## Problem description
Extract the rows below verbatim, starting at the line containing "has height=940, width=1324." and ending at the line containing "coordinates (340, 114).", with both end lines included.
_ _ _
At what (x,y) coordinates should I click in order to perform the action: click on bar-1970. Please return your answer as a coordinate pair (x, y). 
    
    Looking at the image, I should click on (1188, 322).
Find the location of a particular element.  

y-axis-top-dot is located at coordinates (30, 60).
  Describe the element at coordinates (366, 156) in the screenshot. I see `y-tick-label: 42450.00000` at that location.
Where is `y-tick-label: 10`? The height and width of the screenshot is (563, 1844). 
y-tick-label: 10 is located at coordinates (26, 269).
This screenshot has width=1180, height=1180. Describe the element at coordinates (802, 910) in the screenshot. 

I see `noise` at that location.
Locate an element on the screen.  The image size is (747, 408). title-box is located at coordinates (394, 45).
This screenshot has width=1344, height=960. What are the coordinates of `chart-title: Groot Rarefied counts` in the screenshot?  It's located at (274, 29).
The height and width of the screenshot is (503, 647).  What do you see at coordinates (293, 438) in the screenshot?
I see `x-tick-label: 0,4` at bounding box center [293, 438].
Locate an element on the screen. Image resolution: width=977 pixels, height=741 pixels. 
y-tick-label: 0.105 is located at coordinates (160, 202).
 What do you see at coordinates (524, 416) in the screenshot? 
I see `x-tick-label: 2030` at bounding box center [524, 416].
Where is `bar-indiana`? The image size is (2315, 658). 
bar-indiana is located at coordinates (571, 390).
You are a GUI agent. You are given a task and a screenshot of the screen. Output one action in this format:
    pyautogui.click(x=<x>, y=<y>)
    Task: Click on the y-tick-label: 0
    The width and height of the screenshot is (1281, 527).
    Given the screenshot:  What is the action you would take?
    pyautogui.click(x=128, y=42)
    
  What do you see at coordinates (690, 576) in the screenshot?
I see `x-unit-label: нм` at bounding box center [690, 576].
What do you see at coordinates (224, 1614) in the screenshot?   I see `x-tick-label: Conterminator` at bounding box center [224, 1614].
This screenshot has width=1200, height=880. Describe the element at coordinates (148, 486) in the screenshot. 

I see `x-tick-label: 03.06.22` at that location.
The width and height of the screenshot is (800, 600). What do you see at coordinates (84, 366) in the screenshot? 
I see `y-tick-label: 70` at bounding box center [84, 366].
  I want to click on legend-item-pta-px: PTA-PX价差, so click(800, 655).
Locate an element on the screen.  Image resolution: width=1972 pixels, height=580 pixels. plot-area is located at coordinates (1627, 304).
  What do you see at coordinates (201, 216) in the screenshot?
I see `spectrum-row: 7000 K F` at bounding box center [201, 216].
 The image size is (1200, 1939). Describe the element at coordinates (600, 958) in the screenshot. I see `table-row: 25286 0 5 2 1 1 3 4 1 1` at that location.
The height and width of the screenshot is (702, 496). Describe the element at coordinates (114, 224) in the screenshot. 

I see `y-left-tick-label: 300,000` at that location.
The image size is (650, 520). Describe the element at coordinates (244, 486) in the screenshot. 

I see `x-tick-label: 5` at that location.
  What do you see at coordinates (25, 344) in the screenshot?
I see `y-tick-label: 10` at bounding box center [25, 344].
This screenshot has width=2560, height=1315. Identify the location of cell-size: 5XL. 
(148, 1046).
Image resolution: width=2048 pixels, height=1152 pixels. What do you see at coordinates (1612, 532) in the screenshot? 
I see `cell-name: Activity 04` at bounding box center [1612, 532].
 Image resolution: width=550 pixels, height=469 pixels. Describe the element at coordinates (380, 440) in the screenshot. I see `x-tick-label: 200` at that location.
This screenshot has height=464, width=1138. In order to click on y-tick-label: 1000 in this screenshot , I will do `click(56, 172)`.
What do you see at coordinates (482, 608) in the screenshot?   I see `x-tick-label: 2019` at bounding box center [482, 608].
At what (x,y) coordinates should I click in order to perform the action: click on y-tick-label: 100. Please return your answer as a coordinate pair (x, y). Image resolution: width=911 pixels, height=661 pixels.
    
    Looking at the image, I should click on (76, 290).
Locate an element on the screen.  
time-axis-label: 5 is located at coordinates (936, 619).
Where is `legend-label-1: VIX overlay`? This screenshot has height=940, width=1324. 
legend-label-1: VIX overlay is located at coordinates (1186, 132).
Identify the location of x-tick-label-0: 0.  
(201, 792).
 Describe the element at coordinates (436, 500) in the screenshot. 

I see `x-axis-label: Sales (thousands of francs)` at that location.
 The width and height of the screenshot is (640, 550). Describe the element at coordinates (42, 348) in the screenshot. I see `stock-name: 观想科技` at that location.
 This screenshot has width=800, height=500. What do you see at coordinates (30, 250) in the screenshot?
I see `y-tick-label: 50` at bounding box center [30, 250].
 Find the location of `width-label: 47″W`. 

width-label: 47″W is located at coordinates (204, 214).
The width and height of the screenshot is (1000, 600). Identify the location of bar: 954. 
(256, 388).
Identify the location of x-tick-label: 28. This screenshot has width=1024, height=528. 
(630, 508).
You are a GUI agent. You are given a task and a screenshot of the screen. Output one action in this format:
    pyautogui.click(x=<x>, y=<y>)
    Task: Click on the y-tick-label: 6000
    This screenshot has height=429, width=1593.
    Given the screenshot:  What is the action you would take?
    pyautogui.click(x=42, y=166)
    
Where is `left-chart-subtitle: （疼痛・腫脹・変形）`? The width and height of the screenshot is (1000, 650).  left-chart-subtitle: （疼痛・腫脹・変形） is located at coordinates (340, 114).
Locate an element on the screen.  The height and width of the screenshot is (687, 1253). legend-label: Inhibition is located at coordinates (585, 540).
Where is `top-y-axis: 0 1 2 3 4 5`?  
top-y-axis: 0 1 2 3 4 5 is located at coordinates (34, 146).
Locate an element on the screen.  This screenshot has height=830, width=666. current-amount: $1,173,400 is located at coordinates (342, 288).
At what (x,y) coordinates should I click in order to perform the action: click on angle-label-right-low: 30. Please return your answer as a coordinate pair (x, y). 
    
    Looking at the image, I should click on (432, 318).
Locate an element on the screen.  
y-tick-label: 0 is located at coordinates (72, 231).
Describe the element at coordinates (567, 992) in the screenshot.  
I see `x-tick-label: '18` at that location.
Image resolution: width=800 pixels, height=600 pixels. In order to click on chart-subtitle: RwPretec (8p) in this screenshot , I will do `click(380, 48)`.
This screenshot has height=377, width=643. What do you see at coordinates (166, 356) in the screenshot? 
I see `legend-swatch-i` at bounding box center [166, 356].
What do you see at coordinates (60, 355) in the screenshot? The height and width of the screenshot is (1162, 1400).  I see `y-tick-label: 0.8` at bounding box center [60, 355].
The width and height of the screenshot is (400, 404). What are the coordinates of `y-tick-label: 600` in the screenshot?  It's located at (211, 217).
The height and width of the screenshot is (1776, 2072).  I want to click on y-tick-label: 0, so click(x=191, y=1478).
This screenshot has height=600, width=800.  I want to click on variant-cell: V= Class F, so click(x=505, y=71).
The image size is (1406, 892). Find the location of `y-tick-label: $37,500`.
_ _ _
## Result of this exercise
Where is `legend-label-1: VIX overlay`? This screenshot has height=940, width=1324. 
legend-label-1: VIX overlay is located at coordinates (1186, 132).
Identify the location of x-tick-label-0: 0.  
(201, 792).
 Describe the element at coordinates (436, 500) in the screenshot. 

I see `x-axis-label: Sales (thousands of francs)` at that location.
 The width and height of the screenshot is (640, 550). Describe the element at coordinates (42, 348) in the screenshot. I see `stock-name: 观想科技` at that location.
 This screenshot has width=800, height=500. What do you see at coordinates (30, 250) in the screenshot?
I see `y-tick-label: 50` at bounding box center [30, 250].
 Find the location of `width-label: 47″W`. 

width-label: 47″W is located at coordinates (204, 214).
The width and height of the screenshot is (1000, 600). Identify the location of bar: 954. 
(256, 388).
Identify the location of x-tick-label: 28. This screenshot has width=1024, height=528. 
(630, 508).
You are a GUI agent. You are given a task and a screenshot of the screen. Output one action in this format:
    pyautogui.click(x=<x>, y=<y>)
    Task: Click on the y-tick-label: 6000
    This screenshot has height=429, width=1593.
    Given the screenshot:  What is the action you would take?
    pyautogui.click(x=42, y=166)
    
Where is `left-chart-subtitle: （疼痛・腫脹・変形）`? The width and height of the screenshot is (1000, 650).  left-chart-subtitle: （疼痛・腫脹・変形） is located at coordinates (340, 114).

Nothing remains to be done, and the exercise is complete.